> [WHAT TO DO] Please write out everything from the line containing "Click the green square icon in toolbar" down to the line containing "click(41, 812)", both of those lines included, and nothing else from the data.

> [Data lines]
------

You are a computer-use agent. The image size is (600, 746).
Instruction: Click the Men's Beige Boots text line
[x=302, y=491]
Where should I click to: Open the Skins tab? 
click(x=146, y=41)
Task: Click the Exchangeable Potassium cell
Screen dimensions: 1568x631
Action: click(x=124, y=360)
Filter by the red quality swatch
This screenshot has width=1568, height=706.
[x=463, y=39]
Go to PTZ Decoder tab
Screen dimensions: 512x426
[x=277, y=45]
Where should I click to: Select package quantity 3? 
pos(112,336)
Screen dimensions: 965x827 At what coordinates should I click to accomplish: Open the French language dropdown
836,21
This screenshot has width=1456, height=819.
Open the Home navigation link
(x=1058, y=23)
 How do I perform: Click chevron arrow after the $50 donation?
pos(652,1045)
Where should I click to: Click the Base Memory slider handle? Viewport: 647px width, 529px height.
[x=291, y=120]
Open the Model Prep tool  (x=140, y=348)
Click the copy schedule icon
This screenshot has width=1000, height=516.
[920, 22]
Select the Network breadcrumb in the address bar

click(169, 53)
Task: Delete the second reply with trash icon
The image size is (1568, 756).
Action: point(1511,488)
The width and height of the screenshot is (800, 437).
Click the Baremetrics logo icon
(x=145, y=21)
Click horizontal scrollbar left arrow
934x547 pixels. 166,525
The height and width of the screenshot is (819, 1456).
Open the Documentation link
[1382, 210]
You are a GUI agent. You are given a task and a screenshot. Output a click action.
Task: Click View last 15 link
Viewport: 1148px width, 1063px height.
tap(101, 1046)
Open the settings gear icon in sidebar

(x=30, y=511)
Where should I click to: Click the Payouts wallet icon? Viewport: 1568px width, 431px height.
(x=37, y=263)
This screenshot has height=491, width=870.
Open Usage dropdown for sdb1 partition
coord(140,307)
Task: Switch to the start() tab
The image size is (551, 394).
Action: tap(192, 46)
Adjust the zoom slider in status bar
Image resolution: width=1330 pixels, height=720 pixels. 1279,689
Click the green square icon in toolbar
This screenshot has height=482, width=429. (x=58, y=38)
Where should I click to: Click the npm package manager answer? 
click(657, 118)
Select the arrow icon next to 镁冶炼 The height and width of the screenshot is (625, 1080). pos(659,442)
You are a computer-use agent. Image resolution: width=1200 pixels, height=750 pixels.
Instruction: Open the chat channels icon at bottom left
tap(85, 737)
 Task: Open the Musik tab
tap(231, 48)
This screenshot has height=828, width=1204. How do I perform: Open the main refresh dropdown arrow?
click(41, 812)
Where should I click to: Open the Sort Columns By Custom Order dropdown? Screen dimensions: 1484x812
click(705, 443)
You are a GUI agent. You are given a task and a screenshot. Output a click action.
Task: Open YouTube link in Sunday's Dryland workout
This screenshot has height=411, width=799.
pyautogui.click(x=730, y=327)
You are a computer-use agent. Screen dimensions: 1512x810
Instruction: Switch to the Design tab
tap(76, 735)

------

> [FINAL ANSWER]
Click the green square icon in toolbar
This screenshot has height=482, width=429. (x=58, y=38)
Where should I click to: Click the npm package manager answer? 
click(657, 118)
Select the arrow icon next to 镁冶炼 The height and width of the screenshot is (625, 1080). pos(659,442)
You are a computer-use agent. Image resolution: width=1200 pixels, height=750 pixels.
Instruction: Open the chat channels icon at bottom left
tap(85, 737)
 Task: Open the Musik tab
tap(231, 48)
This screenshot has height=828, width=1204. How do I perform: Open the main refresh dropdown arrow?
click(41, 812)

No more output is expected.